You have identifiers, like row names, that will be used outside of ksqlDB. You want to control the exact casing (capitalization) of how they are represented to make them consumable by downstream programs. Because ksqlDB uppercases all identifiers by default, you need to use backticks to preserve the desired casing.

In action

CREATE STREAM `s1` (
    `foo` VARCHAR KEY,
    `BAR` INT,
    `Baz` VARCHAR
) WITH (
    kafka_topic = 's1',
    partitions = 1,
    value_format = 'avro'
);

Backticks

Begin by telling ksqlDB to start all queries from the earliest point in each topic.

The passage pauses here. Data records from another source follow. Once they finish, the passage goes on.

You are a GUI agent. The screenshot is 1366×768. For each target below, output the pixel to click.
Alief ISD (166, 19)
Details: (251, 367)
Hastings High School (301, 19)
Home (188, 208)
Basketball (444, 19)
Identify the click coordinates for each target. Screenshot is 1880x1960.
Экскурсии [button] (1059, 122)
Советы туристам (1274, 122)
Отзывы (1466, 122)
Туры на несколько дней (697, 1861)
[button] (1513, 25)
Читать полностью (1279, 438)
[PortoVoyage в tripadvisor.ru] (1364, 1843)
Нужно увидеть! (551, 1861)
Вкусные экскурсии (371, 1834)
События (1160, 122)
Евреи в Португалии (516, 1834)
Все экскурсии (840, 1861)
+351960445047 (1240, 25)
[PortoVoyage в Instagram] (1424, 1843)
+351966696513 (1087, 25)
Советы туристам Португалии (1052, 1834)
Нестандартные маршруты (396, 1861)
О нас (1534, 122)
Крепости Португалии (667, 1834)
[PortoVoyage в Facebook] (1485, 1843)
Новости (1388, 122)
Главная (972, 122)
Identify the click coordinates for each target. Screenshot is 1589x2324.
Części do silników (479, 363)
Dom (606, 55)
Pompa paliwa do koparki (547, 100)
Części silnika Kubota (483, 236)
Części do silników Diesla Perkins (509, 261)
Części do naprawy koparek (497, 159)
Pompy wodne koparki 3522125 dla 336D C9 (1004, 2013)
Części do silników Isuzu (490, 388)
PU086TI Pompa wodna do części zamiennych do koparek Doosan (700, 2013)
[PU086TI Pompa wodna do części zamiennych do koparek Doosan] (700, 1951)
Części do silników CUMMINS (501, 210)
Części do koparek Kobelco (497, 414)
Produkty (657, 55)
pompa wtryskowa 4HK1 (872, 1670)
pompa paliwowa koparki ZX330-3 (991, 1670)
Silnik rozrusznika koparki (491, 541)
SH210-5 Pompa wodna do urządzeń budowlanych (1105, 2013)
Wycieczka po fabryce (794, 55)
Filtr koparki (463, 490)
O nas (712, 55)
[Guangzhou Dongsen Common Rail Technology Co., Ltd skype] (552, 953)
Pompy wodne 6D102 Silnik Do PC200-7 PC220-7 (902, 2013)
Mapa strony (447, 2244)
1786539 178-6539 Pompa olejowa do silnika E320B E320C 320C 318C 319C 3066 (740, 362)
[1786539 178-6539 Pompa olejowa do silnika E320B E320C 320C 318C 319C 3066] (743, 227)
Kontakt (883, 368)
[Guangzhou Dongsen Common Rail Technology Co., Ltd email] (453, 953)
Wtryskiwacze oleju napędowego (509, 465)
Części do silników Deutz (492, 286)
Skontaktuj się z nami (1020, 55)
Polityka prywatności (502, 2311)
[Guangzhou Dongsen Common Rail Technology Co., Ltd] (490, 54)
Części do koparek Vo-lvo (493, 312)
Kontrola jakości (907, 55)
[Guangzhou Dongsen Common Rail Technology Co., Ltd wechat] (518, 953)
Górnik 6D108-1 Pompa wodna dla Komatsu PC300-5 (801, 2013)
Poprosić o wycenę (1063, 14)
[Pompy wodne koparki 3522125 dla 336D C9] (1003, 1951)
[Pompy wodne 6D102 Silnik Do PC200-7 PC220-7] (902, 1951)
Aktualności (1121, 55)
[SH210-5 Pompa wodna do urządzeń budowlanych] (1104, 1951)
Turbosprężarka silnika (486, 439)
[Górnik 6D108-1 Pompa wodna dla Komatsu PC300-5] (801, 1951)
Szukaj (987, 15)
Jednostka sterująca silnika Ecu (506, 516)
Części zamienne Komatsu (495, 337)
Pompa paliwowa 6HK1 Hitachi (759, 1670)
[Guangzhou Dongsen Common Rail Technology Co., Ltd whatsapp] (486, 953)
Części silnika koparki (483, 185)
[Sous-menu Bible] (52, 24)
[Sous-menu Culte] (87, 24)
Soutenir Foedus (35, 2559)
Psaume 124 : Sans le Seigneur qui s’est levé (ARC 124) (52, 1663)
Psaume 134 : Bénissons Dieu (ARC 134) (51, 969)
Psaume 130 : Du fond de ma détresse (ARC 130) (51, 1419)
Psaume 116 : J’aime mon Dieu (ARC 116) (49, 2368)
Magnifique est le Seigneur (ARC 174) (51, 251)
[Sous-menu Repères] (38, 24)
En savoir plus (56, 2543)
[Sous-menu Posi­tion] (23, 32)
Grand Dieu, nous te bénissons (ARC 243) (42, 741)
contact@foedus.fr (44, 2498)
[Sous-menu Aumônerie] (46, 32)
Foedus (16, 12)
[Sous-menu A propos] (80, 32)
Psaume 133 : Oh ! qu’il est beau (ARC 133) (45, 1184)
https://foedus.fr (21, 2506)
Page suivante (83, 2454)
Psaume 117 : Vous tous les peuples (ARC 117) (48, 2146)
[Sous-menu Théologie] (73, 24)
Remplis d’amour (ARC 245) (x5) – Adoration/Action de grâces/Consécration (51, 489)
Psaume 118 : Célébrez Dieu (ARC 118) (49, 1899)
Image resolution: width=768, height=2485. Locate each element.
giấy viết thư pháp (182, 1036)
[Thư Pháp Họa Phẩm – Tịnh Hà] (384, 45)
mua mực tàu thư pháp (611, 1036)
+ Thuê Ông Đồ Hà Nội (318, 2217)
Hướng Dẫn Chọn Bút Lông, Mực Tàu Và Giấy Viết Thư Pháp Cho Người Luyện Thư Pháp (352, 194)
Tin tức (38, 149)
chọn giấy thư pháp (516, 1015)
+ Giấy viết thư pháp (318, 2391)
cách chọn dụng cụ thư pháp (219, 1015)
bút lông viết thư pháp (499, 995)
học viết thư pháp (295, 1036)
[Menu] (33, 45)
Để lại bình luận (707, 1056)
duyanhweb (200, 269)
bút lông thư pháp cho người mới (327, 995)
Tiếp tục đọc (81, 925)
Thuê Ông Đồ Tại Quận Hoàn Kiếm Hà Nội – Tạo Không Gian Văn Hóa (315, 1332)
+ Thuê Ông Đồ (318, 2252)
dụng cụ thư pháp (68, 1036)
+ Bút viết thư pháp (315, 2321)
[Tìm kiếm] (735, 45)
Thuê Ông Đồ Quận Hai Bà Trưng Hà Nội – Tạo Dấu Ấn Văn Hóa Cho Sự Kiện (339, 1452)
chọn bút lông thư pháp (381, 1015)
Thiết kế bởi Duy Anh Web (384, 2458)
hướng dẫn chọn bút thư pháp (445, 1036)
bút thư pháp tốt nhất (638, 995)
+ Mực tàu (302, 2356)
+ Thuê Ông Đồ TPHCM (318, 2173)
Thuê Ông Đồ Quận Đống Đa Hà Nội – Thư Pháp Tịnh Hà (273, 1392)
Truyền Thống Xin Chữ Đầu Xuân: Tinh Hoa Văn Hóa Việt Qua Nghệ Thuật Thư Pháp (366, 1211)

SET 'auto.offset.reset' = 'earliest';

Declare a new stream named s2. In this example, you override ksqlDB’s default behavior to uppercase all identifiers. Use backticks to control the casing of the stream name and column names. To contrast this behavior, qux is declared without backticks to demonstrate the default behavior of uppercasing.

CREATE STREAM `s2` (
    `foo` VARCHAR KEY,
    `BAR` INT,
    `Baz` VARCHAR,
    `grault` STRUCT<
        `Corge` VARCHAR,
        `garply` INT
    >,
    qux INT
) WITH (
    kafka_topic = 's2',
    partitions = 1,
    value_format = 'avro'
);

Insert some rows into s2. Notice how you need to use backticks each time to reference a field that doesn’t have the default casing:

INSERT INTO `s2` (
    `foo`, `BAR`, `Baz`, `grault`, qux
) VALUES (
    'k1', 1, 'x', STRUCT(`Corge` := 'v1', `garply` := 5), 2
);

INSERT INTO `s2` (
    `foo`, `BAR`, `Baz`, `grault`, qux
) VALUES (
    'k2', 3, 'y', STRUCT(`Corge` := 'v2', `garply` := 6), 4
);

INSERT INTO `s2` (
    `foo`, `BAR`, `Baz`, `grault`, qux
) VALUES (
    'k3', 5, 'z', STRUCT(`Corge` := 'v3', `garply` := 8), 6
);

Issue a push query to select the rows. The relevant identifiers are again surrounded with backticks. Notice that since qux wasn’t declared with backticks, it can be referred to with any casing. ksqlDB will find the matching identifier by uppercasing it automatically.

SELECT `foo`,
       `BAR`,
       `Baz`,
       `grault`->`Corge`,
       `grault`->`garply`,
       qux,
       QUX AS qux2
FROM `s2`
EMIT CHANGES;

Your output should resemble the following. Notice the casing of the headers that ksqlDB prints:

+---------------+---------------+---------------+---------------+---------------+---------------+---------------+
|foo            |BAR            |Baz            |Corge          |garply         |QUX            |QUX2           |
+---------------+---------------+---------------+---------------+---------------+---------------+---------------+
|k1             |1              |x              |v1             |5              |2              |2              |
|k2             |3              |y              |v2             |6              |4              |4              |
|k3             |5              |z              |v3             |8              |6              |6              |

User-defined functions

Another area where casing is important is user-defined functions (UDFs) that work with struct parameters. This is the case whenever you use a UDF that either receives an incoming struct or returns a custom struct. Any references to struct fields must exactly match the casing ksqlDB expects. ksqlDB will reject any UDF invocations that do not match it.

Here is a quick example of using backticks in a UDF that returns a custom struct. The first two fields override the default behavior. The last uses the default casing. That means that when you work with the data returned from the UDF in ksqlDB, all select statements must use this exact casing (see the example above). For more information on working with structs in UDFs, see the struct section of the how to create a user-defined function guide.

public static final Schema AGGREGATE_SCHEMA = SchemaBuilder.struct().optional()
    .field("`min`", Schema.OPTIONAL_INT64_SCHEMA)
    .field("`max`", Schema.OPTIONAL_INT64_SCHEMA)
    .field("COUNT", Schema.OPTIONAL_INT64_SCHEMA)
    .build();